**Entries provided**
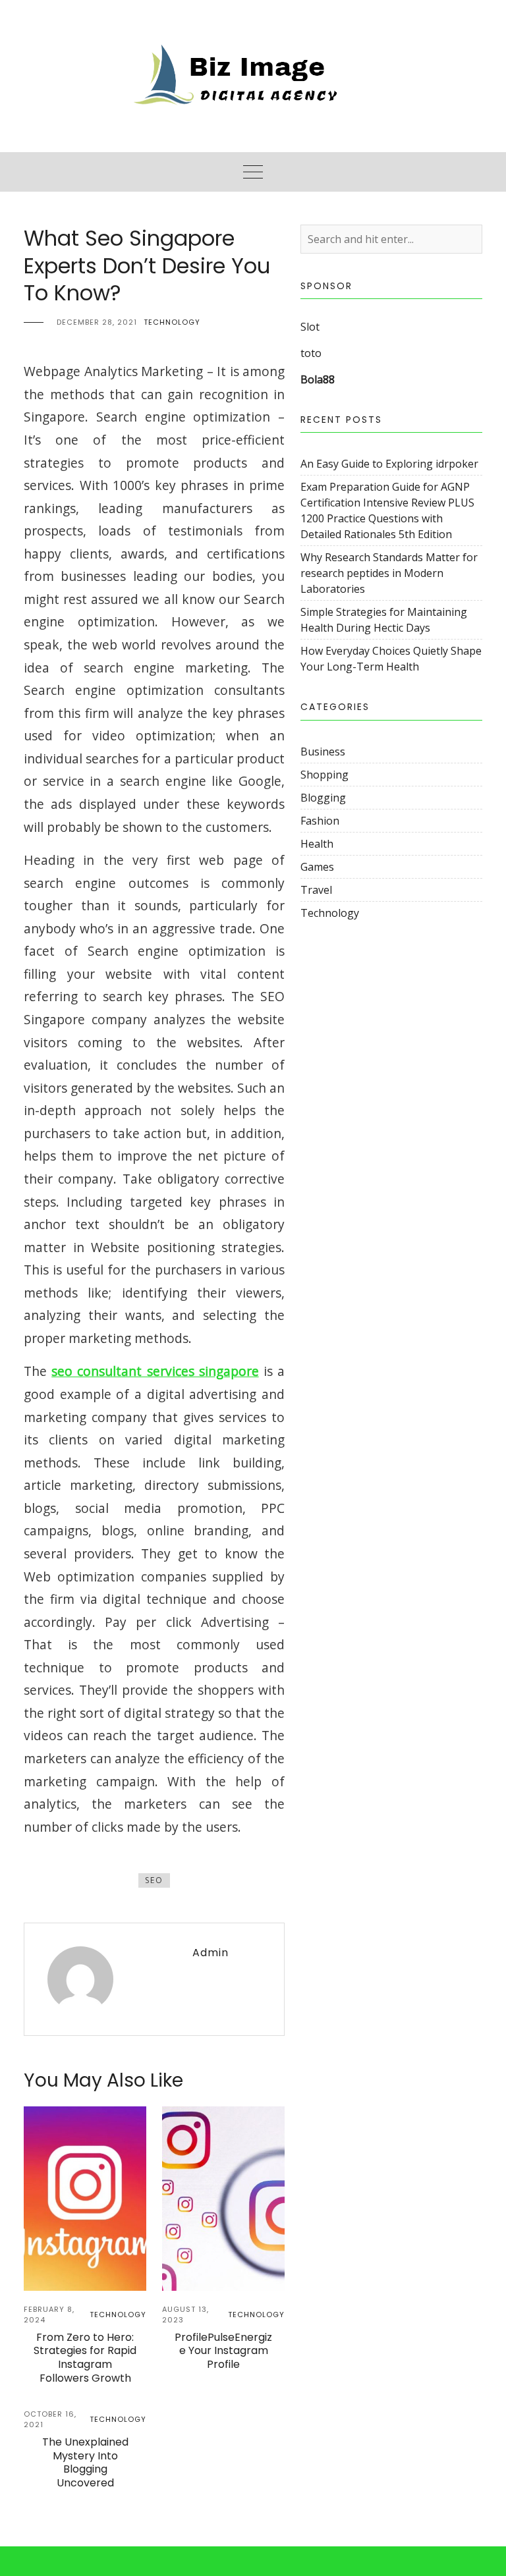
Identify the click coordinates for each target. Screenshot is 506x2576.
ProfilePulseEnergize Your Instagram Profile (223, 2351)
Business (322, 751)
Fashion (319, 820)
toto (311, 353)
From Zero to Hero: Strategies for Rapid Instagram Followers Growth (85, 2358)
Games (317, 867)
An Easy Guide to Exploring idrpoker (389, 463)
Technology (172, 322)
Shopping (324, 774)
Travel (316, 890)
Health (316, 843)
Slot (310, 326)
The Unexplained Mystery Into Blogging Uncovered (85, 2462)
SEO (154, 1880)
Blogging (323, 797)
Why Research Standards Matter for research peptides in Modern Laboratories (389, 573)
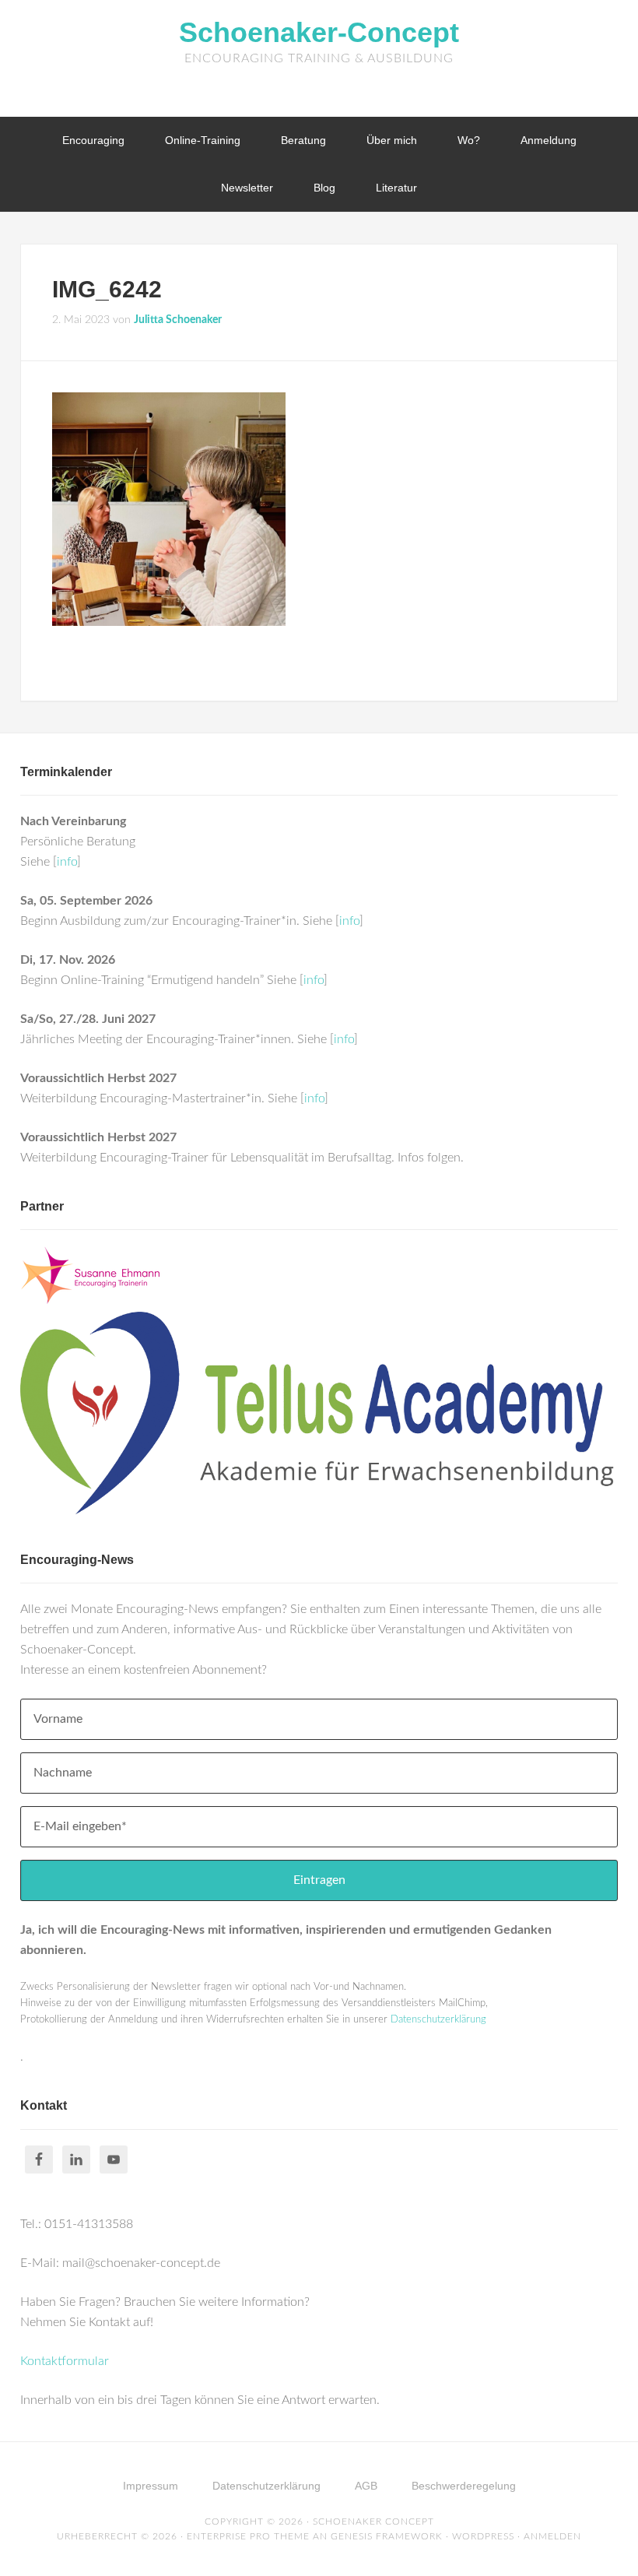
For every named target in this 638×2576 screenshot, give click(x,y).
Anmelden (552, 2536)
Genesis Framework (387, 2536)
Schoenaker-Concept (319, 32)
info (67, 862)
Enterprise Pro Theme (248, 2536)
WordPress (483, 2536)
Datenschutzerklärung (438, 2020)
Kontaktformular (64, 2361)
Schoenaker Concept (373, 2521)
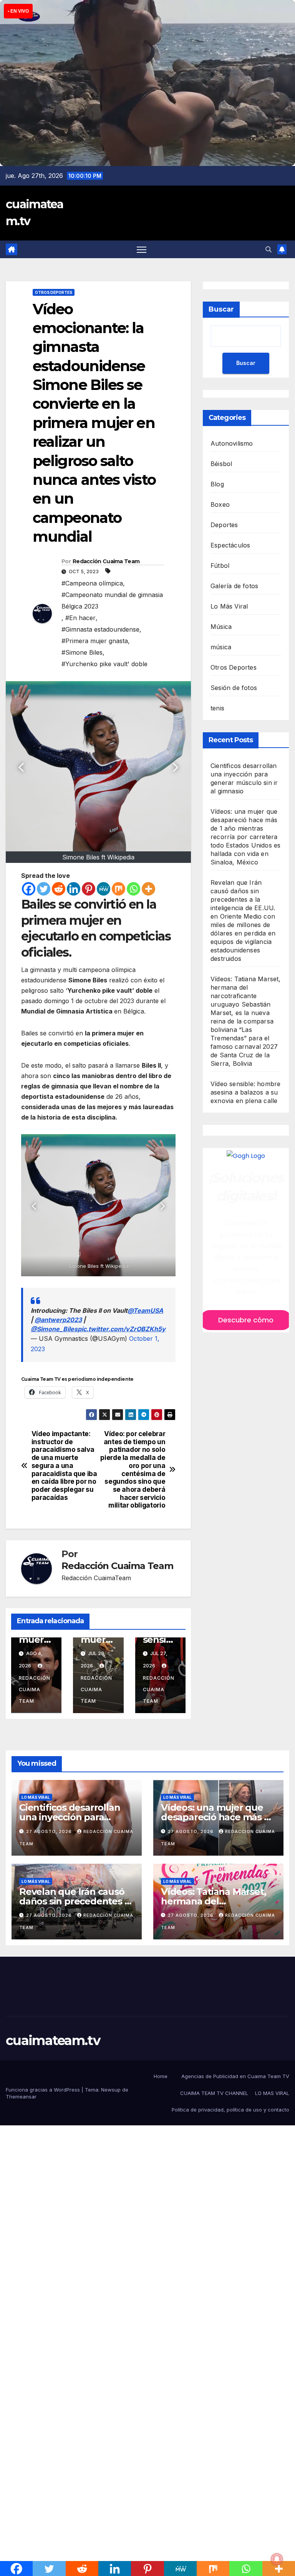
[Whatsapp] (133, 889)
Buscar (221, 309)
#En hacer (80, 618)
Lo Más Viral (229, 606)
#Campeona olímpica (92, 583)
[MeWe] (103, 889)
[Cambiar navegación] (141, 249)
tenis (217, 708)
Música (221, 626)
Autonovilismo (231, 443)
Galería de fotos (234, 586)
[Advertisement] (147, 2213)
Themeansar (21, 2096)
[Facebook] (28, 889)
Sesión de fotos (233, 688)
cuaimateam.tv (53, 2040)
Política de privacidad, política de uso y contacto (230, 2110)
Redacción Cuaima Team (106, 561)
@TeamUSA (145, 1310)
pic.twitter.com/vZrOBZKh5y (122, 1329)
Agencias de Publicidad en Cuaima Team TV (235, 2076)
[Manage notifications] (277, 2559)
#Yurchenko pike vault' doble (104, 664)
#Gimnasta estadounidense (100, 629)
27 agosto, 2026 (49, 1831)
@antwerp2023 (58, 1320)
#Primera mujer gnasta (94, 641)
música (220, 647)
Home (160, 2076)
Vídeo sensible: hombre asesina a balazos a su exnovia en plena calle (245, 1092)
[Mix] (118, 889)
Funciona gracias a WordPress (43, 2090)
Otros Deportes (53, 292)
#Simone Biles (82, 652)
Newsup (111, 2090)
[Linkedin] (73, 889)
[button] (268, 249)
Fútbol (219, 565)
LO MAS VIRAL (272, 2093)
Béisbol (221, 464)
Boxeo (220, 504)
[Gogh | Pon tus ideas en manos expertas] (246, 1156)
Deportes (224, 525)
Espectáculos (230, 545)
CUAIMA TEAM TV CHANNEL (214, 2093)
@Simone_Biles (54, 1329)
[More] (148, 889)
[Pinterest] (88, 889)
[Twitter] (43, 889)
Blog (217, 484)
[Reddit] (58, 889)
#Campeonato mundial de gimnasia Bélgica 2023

**What the task requires**
Print every entry above again, exactly as written. Leave the images out.

**Answer area**
Identify the click coordinates for each target. Screenshot is 506x2576.
ProfilePulseEnergize Your Instagram Profile (223, 2351)
Business (322, 751)
Fashion (319, 820)
toto (311, 353)
From Zero to Hero: Strategies for Rapid Instagram Followers Growth (85, 2358)
Games (317, 867)
An Easy Guide to Exploring idrpoker (389, 463)
Technology (172, 322)
Shopping (324, 774)
Travel (316, 890)
Health (316, 843)
Slot (310, 326)
The Unexplained Mystery Into Blogging Uncovered (85, 2462)
SEO (154, 1880)
Blogging (323, 797)
Why Research Standards Matter for research peptides in Modern Laboratories (389, 573)
For every named target in this 638×2576 screenshot, give click(x,y).
Anmelden (552, 2536)
Genesis Framework (387, 2536)
Schoenaker-Concept (319, 32)
info (67, 862)
Enterprise Pro Theme (248, 2536)
WordPress (483, 2536)
Datenschutzerklärung (438, 2020)
Kontaktformular (64, 2361)
Schoenaker Concept (373, 2521)
[Whatsapp] (133, 889)
Buscar (221, 309)
#En hacer (80, 618)
Lo Más Viral (229, 606)
#Campeona olímpica (92, 583)
[MeWe] (103, 889)
[Cambiar navegación] (141, 249)
tenis (217, 708)
Música (221, 626)
Autonovilismo (231, 443)
Galería de fotos (234, 586)
[Advertisement] (147, 2213)
Themeansar (21, 2096)
[Facebook] (28, 889)
Sesión de fotos (233, 688)
cuaimateam.tv (53, 2040)
Política de privacidad, política de uso y contacto (230, 2110)
Redacción Cuaima Team (106, 561)
@TeamUSA (145, 1310)
pic.twitter.com/vZrOBZKh5y (122, 1329)
Agencias de Publicidad en Cuaima Team TV (235, 2076)
[Manage notifications] (277, 2559)
#Yurchenko pike vault' doble (104, 664)
#Gimnasta estadounidense (100, 629)
27 agosto, 2026 (49, 1831)
@antwerp2023 (58, 1320)
#Primera mujer gnasta (94, 641)
música (220, 647)
Home (160, 2076)
Vídeo sensible: hombre asesina a balazos a su exnovia en plena calle (245, 1092)
[Mix] (118, 889)
Funciona gracias a WordPress (43, 2090)
Otros Deportes (53, 292)
#Simone Biles (82, 652)
Newsup (111, 2090)
[Linkedin] (73, 889)
[button] (268, 249)
Fútbol (219, 565)
LO MAS VIRAL (272, 2093)
Béisbol (221, 464)
Boxeo (220, 504)
[Gogh | Pon tus ideas en manos expertas] (246, 1156)
Deportes (224, 525)
Espectáculos (230, 545)
CUAIMA TEAM TV CHANNEL (214, 2093)
@Simone_Biles (54, 1329)
[More] (148, 889)
[Pinterest] (88, 889)
[Twitter] (43, 889)
Blog (217, 484)
[Reddit] (58, 889)
#Campeonato mundial de gimnasia Bélgica 2023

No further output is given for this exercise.